Foundation holds $24 million in combined contracts with the U.S. Army, Navy, and Air Force and carries an SBIR Phase 3 designation — a classification that makes it an approved military vendor without additional competitive bidding. Two Phantom units have been deployed to Ukraine for frontline reconnaissance, and what LeBlanc witnessed there reshaped his understanding of the battlefield. "Really shocking," he told TIME. In Ukraine, he said, robots have become the primary combatants; humans are increasingly in support roles. That inversion — the soldier as technician rather than fighter — was not something he encountered in Afghanistan.

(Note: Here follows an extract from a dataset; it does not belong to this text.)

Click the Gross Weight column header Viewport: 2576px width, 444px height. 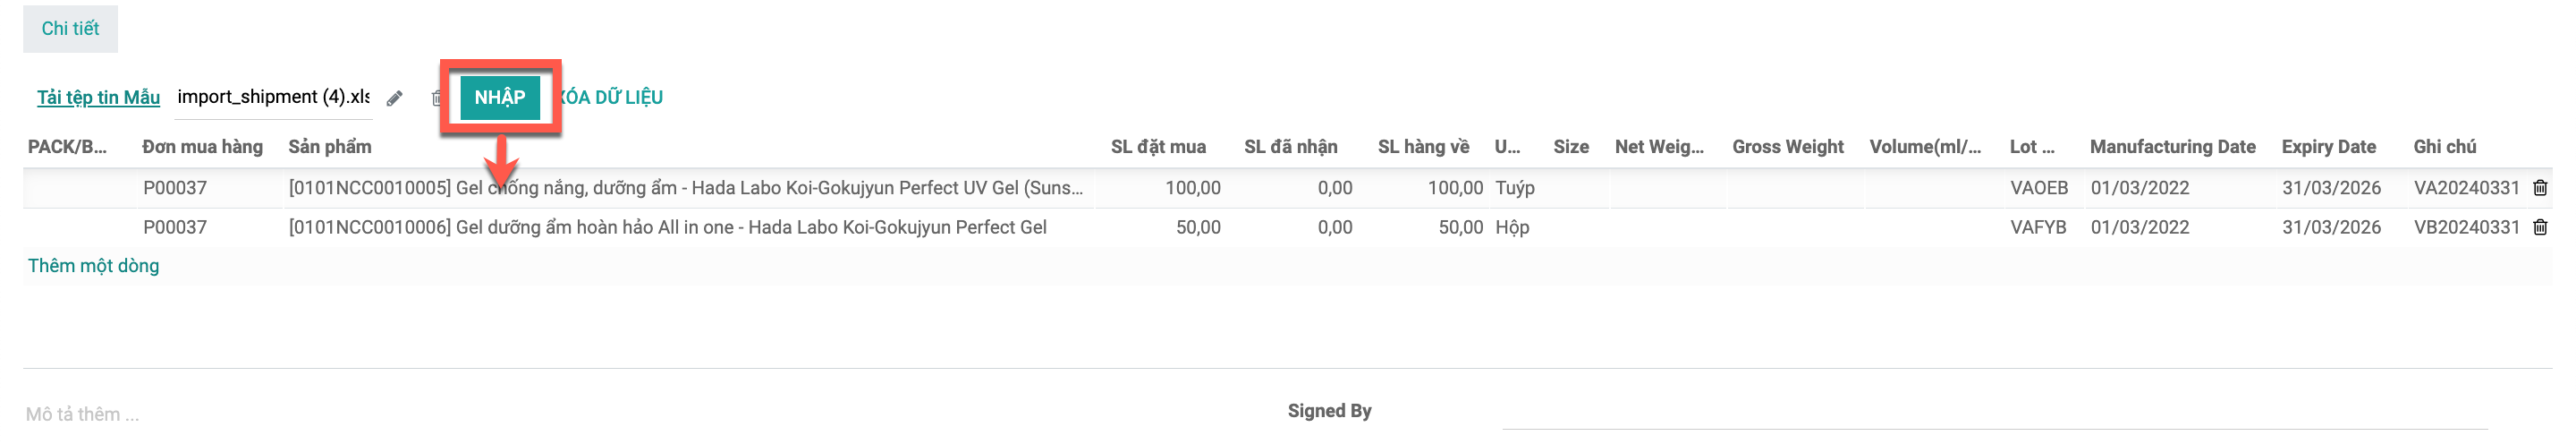1788,146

Where Foundation is competing for the hardware layer, Scout AI is building for the decision layer. At a recent Pentagon demonstration, the company's Fury AI Orchestrator ran seven autonomous agents through a complete kill chain — from identifying a target to authorizing engagement — with no human in the loop at any stage. Scout AI is now in negotiations for $225 million in Department of Defense contracts. The demonstration matters less for its scale than for what it implies: not a single robot acting independently, but a networked system of agents making lethal decisions collectively, at speeds no human operator can match.

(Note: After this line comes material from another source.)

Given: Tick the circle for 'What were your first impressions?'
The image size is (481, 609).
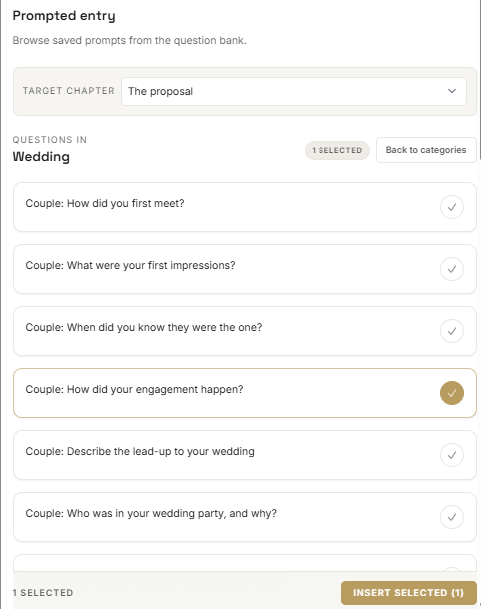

The field Scout AI and Foundation are competing in has expanded fast. Anduril and a cluster of other defense-tech firms are drawing serious Pentagon investment, and the capital now flowing into autonomous military systems carries a different set of expectations than the autonomous-vehicle or industrial-robotics sectors these companies partly grew out of. The customers want weapons.

The legal and ethical questions are not new, but they are arriving faster than the frameworks built to handle them. Jennifer Kavanagh of Defense Priorities points to a norm already eroding in Ukraine: AI-powered drones, when Russian jamming severs their link to remote operators, are autonomously selecting and engaging targets. Human control isn't being debated away in policy papers — it's being removed in the field, by circumstance, without any formal revision to the rules. The International Committee for Robot Arms Control has warned that fully autonomous weapons diffuse accountability for war crimes in ways existing international law doesn't address. U.N. Secretary-General António Guterres has called lethal autonomous weapons systems "morally repugnant."

The political context sharpened on February 28, when President Trump signed an order directing federal agencies to cease procurement from Anthropic. Contract negotiations had broken down after Anthropic insisted on two clauses: one barring its technology from being used to surveil American citizens, the other prohibiting its use in autonomous weapons programmed to kill without human oversight. The White House rejected both. Those restrictions, as written, currently align with existing Pentagon guidelines on autonomous systems — which makes the order difficult to read as purely procedural. For commercial AI companies watching, it poses a concrete question about how much constraint is acceptable before it costs them federal business.

Neither Foundation nor Scout AI uses Anthropic's models, so the order has no direct bearing on their contracts. But the signal it sends to the broader autonomous-weapons sector is plain enough.